Source text:

-- Start --

Address
276 S. Exchange St., St. Paul, 651-224-5606
The Scene
This stately Irvine Park grand dame has been given a major facelift and she sparkles with charm and refined elegance. A comfortable lounge and seven separate dining salons are spread over the three floors of the Victorian mansion that was constructed in 1870 by namesake dry-goods magnate Joseph Forepaugh. Each room is handsomely dressed with its own collection of solid, well-upholstered chairs, formal table settings, and period décor. Several have working fireplaces. There’s also a pleasant second-story dining terrace that offers a glimpse of nearby downtown St. Paul and the attractively planted grounds. The clientele tends to be a genteel lot, many diners nattily dressed in blazers and similar sportswear.
Our Take
Taher, Inc., is on a tear. Only last year this Minnetonka–based institutional food service company opened its first standalone restaurant—the widely acclaimed Wayzata Eatery. Forepaugh’s represents its fourth makeover, and the company recently acquired the Timber Lodge Steakhouse chain. Each kitchen has its own resident chef, and in the case of Forepaugh’s, he is a former French Laundry, Waldorf Astoria, and Chambers Kitchen veteran, Donald Gonzalez. Gone is the heavy classical French cuisine of yore and in its place is the cooking style billed as New American. The pleasantest surprise is Gonzalez’s willingness to weight the short, seasonally changing menu with unusual concepts and bold seasonings. The unconventional dimension ranges from a delightfully spicy rendition of poutine—the French Canadian snack combination of French fries, cheese curds, and gravy, adulterated with pickled chilies and chili glaze—to a delicious striped bass pistou of fresh fish immersed in a fumet brimming with baby artichokes, tomatoes, olives, edamame, and beans. The bold dimension segues from an appetizer of two perfectly cooked lamb chops swaddled with a devilishly piquant chimichurri to a wonderful halibut dish featuring a sophisticated coconut curry broth. A few of the dishes had a lot going on, most notably a serving of lamb loin slices that were all but invisible under an overwhelming mantle of vegetables. The other challenge is getting the food to the table before it cools down. The well-trained and personable wait staff get a major workout climbing up and down flights of stairs.

-- End --

Stored data:
-- Start --

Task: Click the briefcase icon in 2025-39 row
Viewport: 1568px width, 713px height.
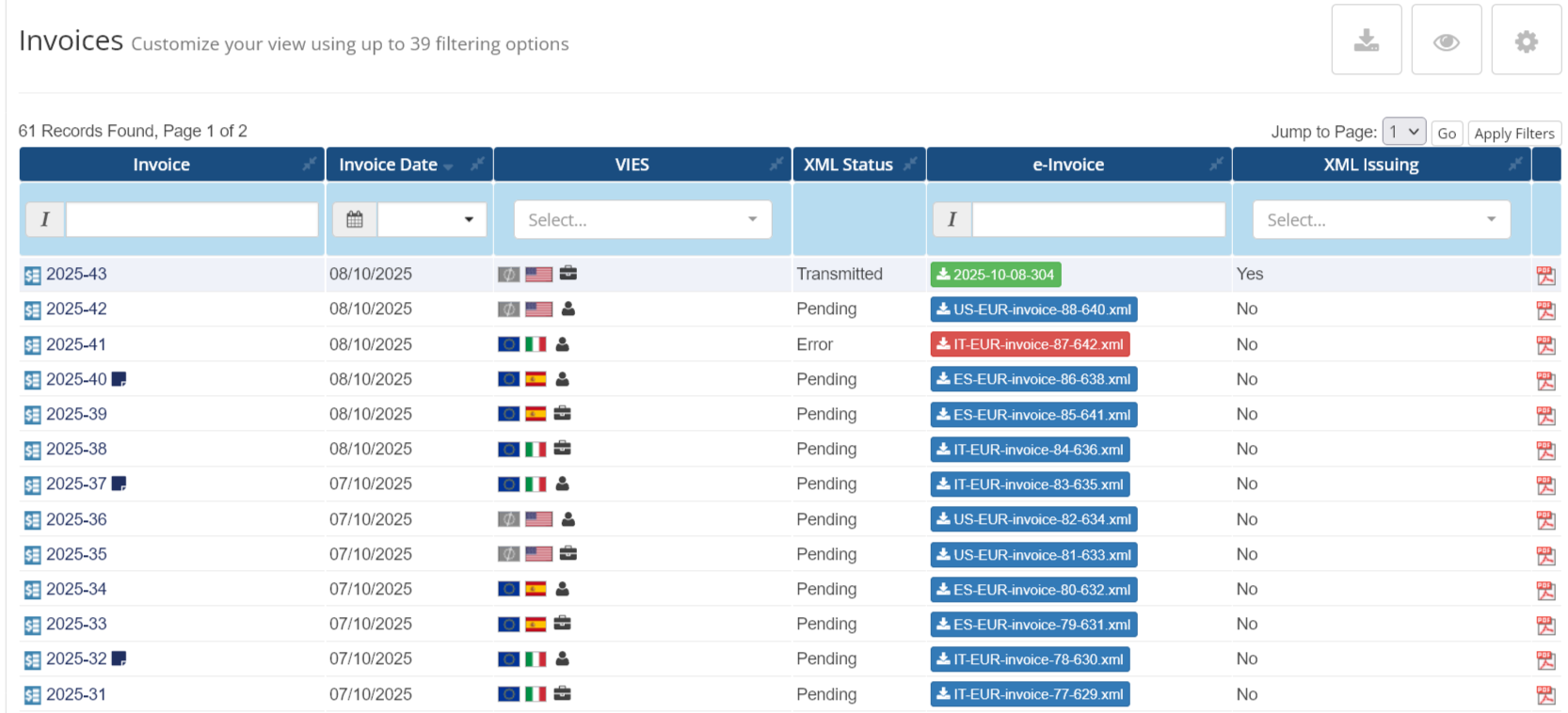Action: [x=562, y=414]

-- End --
-- Start --

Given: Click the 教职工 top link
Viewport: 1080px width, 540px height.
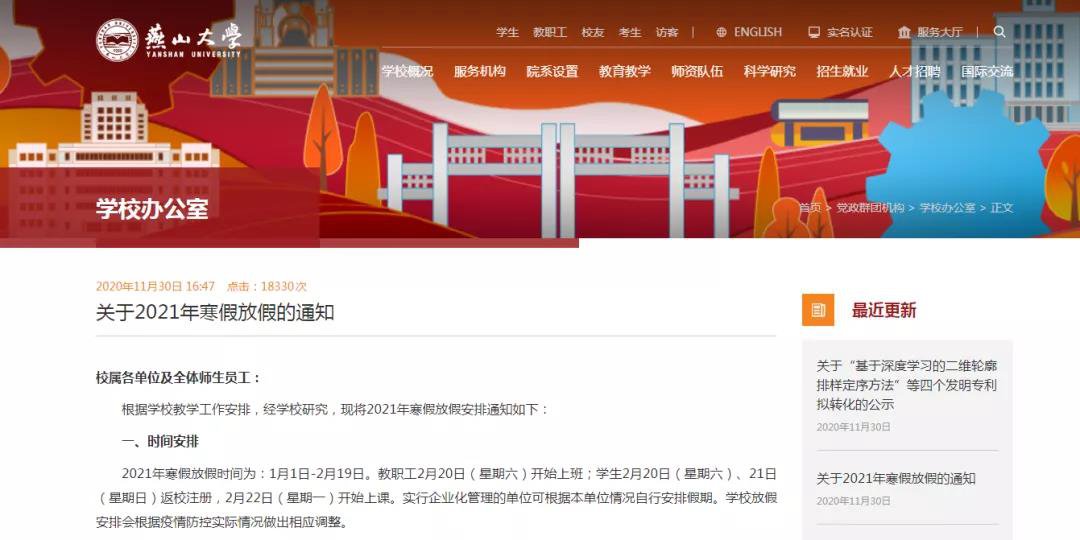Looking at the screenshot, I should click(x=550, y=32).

-- End --

Given request:
Answer these questions using the Forepaugh's review.
(a) In what year was the Victorian mansion constructed?
(b) How many separate dining salons does the restaurant have?
(c) Who is the resident chef at Forepaugh's?
The data above comes from a different source than the Forepaugh's review.

The reply:
(a) 1870
(b) Seven
(c) Donald Gonzalez